Furthermore, for junctions from one file system to another, the assumption is that the NFS server can be modified to render the junctions in a specific way. This assumption is the basis under which we simultaneously export the same file system via multiple protocols, so that junctions are rendered one way via a CIFS server, another way via an NFSv2 or NFSv3 server, and yet another way via an NFSv4 server. On the server's file system, the junction might be represented as a symbolic link of a given format, such as a symbolic link to gns://abc in which abc is the logical name for the target file system. We then recognize this pattern in each of the file exporters for a given file system. Although it would be possible to record physical rather than logical names in the file systems so that one file system could refer to another without requiring a logical-to-physical evaluation, we prefer to use logical names in this role to allow for future changes to that logical-to-physical mapping without having to change the data in all the parent file systems.
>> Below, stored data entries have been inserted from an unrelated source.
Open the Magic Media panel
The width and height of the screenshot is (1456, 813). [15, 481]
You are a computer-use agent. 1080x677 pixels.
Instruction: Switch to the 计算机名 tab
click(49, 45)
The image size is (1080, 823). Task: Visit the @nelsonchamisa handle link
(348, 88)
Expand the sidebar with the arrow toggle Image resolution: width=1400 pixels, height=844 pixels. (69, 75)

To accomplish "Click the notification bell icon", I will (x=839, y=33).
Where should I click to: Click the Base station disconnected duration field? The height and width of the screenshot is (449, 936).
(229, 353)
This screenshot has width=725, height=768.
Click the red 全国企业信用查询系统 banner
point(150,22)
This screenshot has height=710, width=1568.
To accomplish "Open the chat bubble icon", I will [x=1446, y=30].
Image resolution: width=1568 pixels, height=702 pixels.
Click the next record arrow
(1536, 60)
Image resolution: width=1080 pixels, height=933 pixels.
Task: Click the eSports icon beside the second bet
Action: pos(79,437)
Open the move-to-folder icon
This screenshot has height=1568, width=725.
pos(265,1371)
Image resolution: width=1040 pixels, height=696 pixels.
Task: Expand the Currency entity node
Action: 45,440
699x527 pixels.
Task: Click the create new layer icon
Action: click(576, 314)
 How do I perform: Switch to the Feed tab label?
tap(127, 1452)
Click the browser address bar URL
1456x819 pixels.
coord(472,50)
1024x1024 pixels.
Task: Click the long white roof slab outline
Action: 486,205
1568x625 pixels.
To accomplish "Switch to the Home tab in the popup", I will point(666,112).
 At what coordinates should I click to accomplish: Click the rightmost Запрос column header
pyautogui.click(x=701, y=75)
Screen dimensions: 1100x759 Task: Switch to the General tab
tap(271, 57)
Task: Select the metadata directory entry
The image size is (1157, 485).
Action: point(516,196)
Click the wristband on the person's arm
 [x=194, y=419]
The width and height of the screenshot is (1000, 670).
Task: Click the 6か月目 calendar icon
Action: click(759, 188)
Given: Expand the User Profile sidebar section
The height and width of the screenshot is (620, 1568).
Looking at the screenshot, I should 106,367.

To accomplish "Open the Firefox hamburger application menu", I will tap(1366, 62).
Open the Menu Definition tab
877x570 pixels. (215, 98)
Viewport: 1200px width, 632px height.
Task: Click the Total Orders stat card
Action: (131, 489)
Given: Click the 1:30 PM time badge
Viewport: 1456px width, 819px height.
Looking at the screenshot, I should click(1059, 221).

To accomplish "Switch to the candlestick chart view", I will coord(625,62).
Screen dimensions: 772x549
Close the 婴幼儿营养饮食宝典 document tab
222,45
The first legacy rendering method uses a dataless GNS proxy for NFS, much like the one described for use with CIFS, so that names and directories wholly within the GNS are rendered as NFS names and directories, but in which file-system junctions are represented as empty directories. Simultaneously, these empty directories are represented to the automounter as trigger nodes, directing clients to mount NFS file systems at those points in the tree. Thus, as legacy NFS clients navigate their way through the global directory tree, the GNS proxy and the automounter cooperate to make the appropriate file systems appear as needed. In GNS, file systems themselves can also contain junctions to other file systems. The NFSv2 and NFSv3 servers can represent these junctions with empty directories, and the automounter can know about all the nested junctions as well, so that child file systems are mounted atop these empty directories by the time applications actually traverse through them.

The second legacy rendering replaces the dataless GNS proxy for NFS with what some automounter versions call offset mounts.³² This allows the automounter to create the appropriate virtual directories and names up to the point of a file-system junction, which the automounter would cause the legacy client to mount as usual. Offset mounts are not widely supported, though. File-system-based junctions to other file systems could be rendered as above, with empty directories overlaid by the automounter.

The third legacy rendering uses the dataless GNS proxy for NFS, but renders junctions to logical file-system names not with a direct or trigger mount, but rather as a symbolic link to a well-known path-name pattern. For example, if a server file system contained a junction to the logical name “xyz,” this could be rendered to the legacy NFS client as a symbolic link to /.gns/xyz. The reserved /.gns directory would itself be served by the automounter. Perhaps via an executable map, the location service would be consulted for the physical locations of file system xyz, and then the automounter would mount that file system atop /.gns/xyz. Client applications would follow the symbolic link, whereupon they would be led into the appropriate target file system. Thus the need for the automounter to know the exact locations of the file-system-to-file-system junctions before they are discovered in the server file systems is removed. As mentioned above, this rendering makes it most advisable to use logical names rather than physical ones in the file system's local representation of junctions.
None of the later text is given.